_EXERCISE INSTRUCTIONS_
When you reach the line with "Image resolution: width=1198" in the records below, begin transcribing exactly and continue up to and including the line with "discussion threads in", leaving out every picture.

_DATA EXCERPTS_
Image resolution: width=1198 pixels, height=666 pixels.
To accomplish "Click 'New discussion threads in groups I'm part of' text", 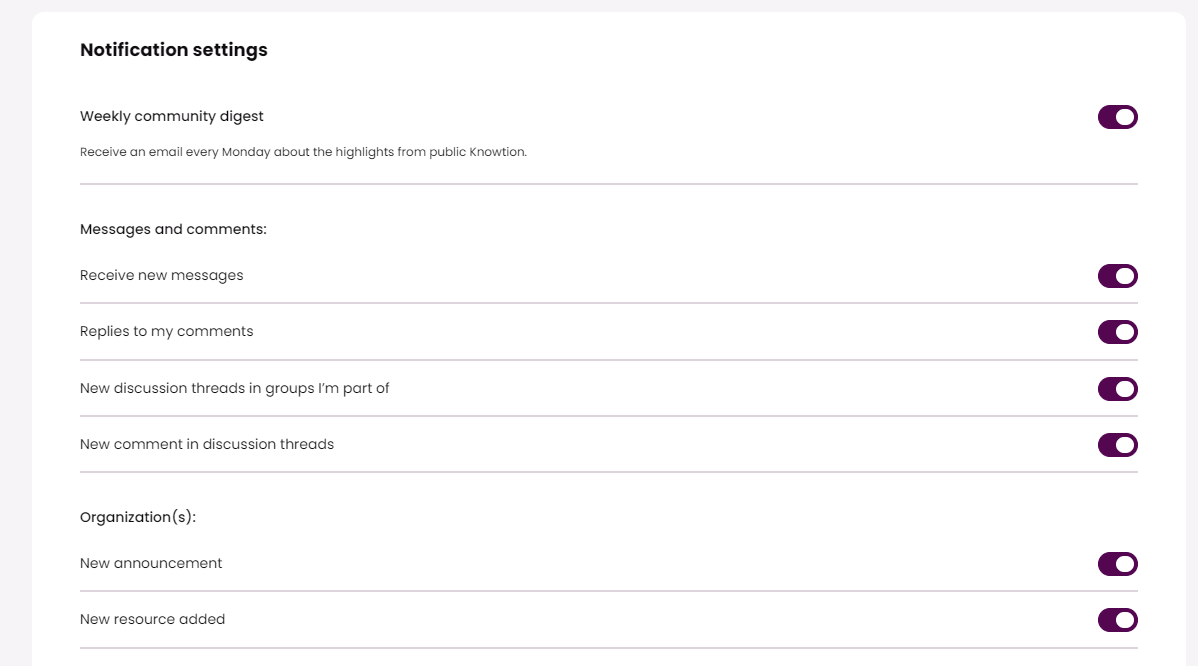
---
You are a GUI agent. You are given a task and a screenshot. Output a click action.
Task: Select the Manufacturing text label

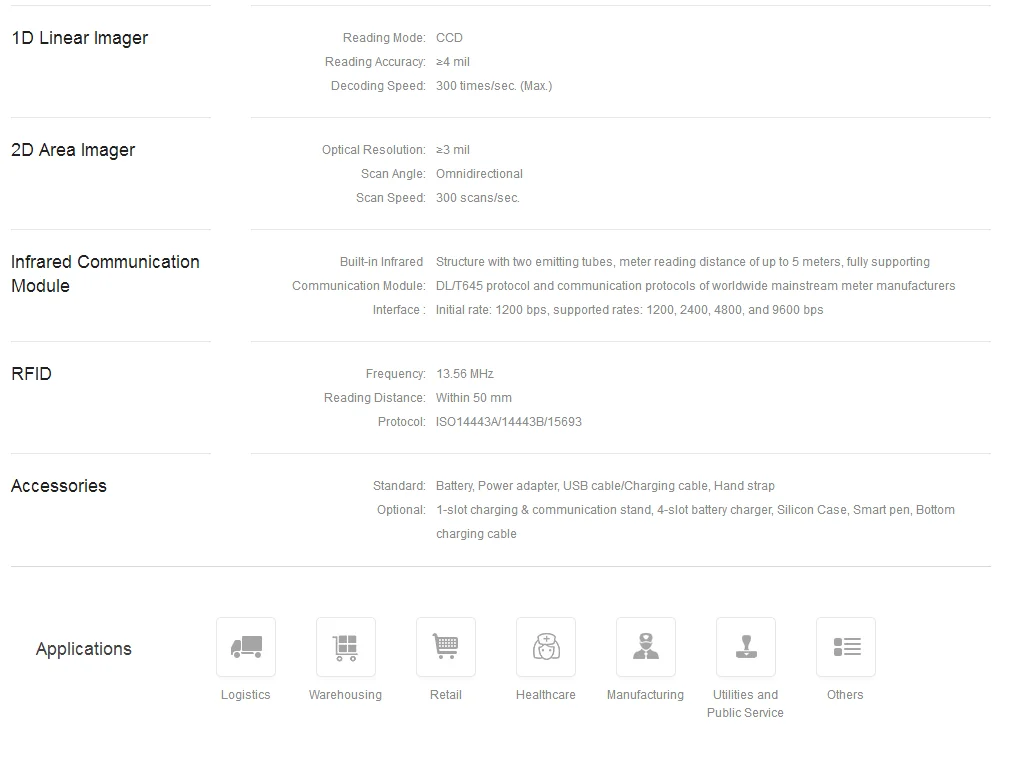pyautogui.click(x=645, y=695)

_SOLUTION_
Image resolution: width=1198 pixels, height=666 pixels.
To accomplish "Click 'New discussion threads in groups I'm part of' text", 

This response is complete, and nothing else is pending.